There had always been something in me that sparked to the sheer act of shoveling food into my mouth until my stomach was full to bursting: I got a high from it, like the rush of a drug. And my brain hadn’t been rewired by the better habits I’d honed. But what had changed was my reaction to a binge. I accepted it as a quirk of that wiring—of my nature—and I recognized that one night of bingeing could do only so much harm. There wasn’t a flood of guilt and shame afterward. And there wasn’t an anxious vow of penance that gave way, that same night or the next, to more bingeing before the penance began.

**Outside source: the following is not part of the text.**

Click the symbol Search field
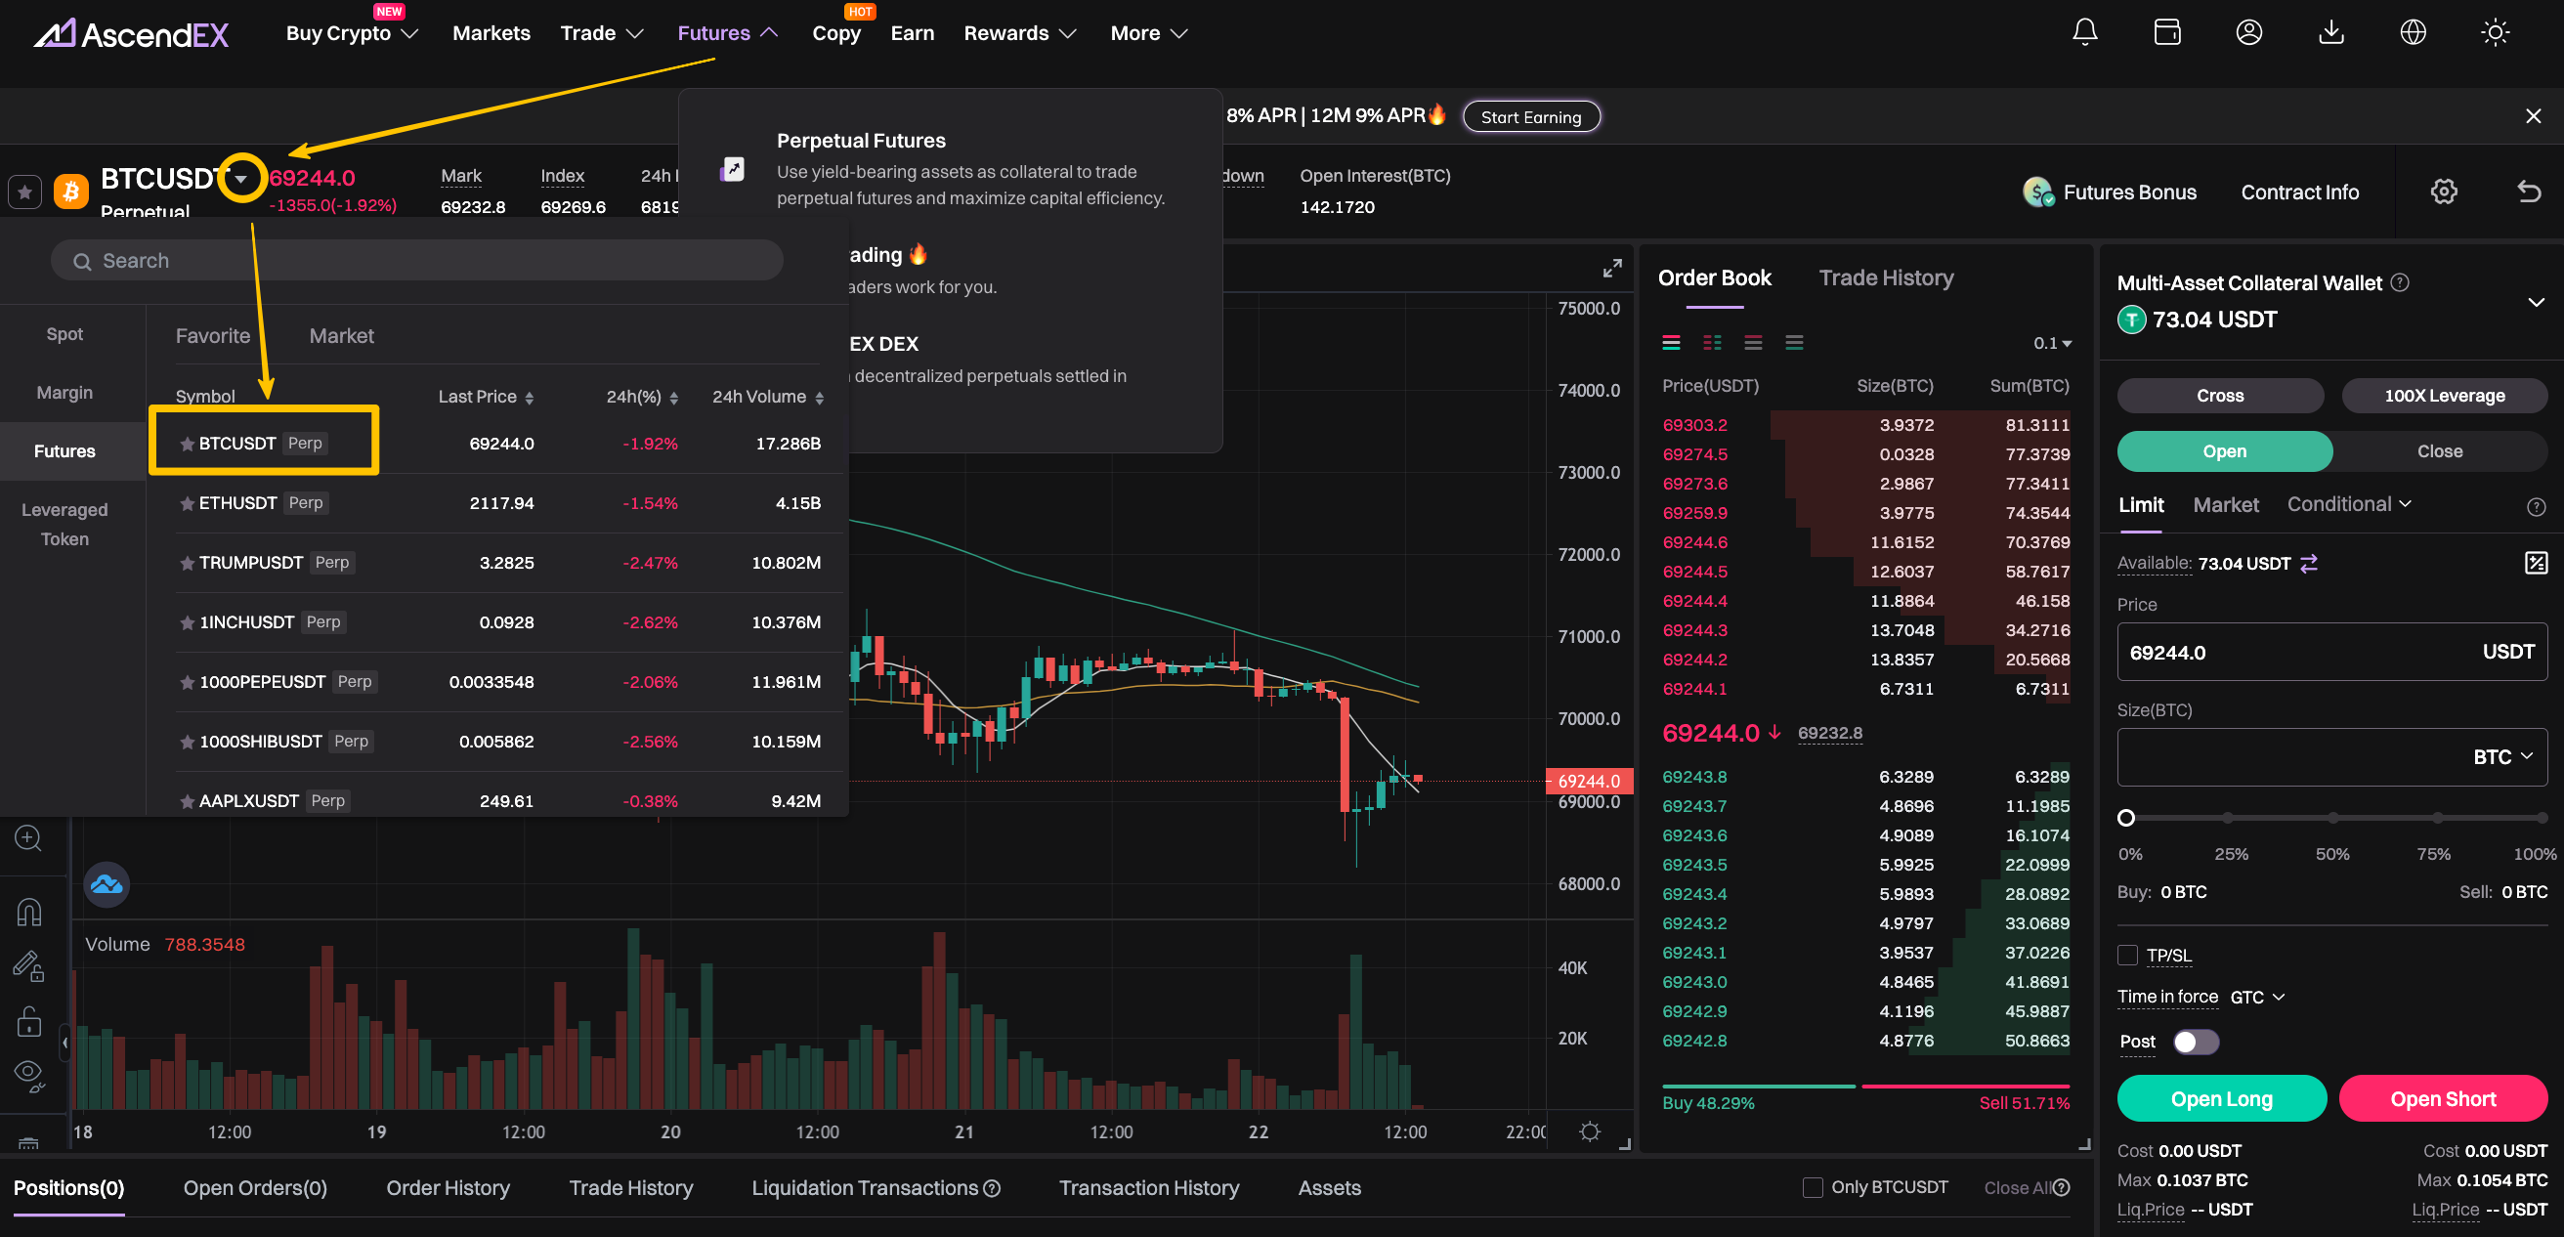This screenshot has width=2564, height=1237. point(418,261)
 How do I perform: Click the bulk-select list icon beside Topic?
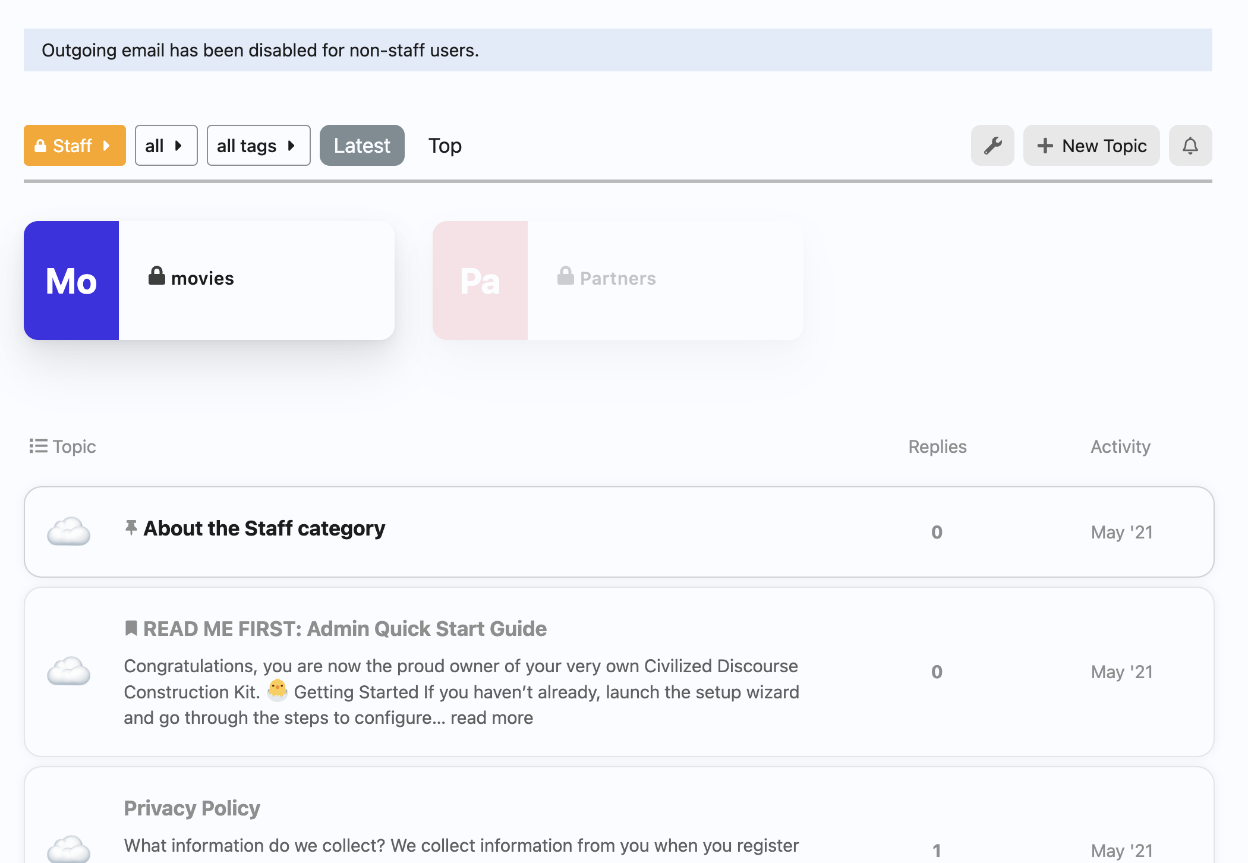pyautogui.click(x=38, y=446)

I didn’t keep much food in my apartment, which was where I did most of my daytime reporting and writing, because I knew my tendency toward rote, absentminded eating and didn’t want to facilitate it. There were no pretzels or cookies in my cupboard. There was no ice cream in my freezer. A snapshot of my refrigerator on a typical day might have shown: a small jar of mayonnaise, used for a tuna sandwich weeks earlier; a half bottle of low-cal vinaigrette, used for a salad made only slightly more recently; a half dozen bottles of white wine, because a few glasses of that was what I most often permitted myself if I felt the need for a treat late at night, before bed; a pound and a half of ground coffee, which I drank black and in great quantities; and a jar of eye pads moistened with cucumber juice, because the pads supposedly reduced puffiness. I was a sucker for promises like that, and I liked the theatricality of putting the pads on and lying down on the couch for ten minutes before heading out to the restaurant of the night. Adelle wasn’t the only ham in the family.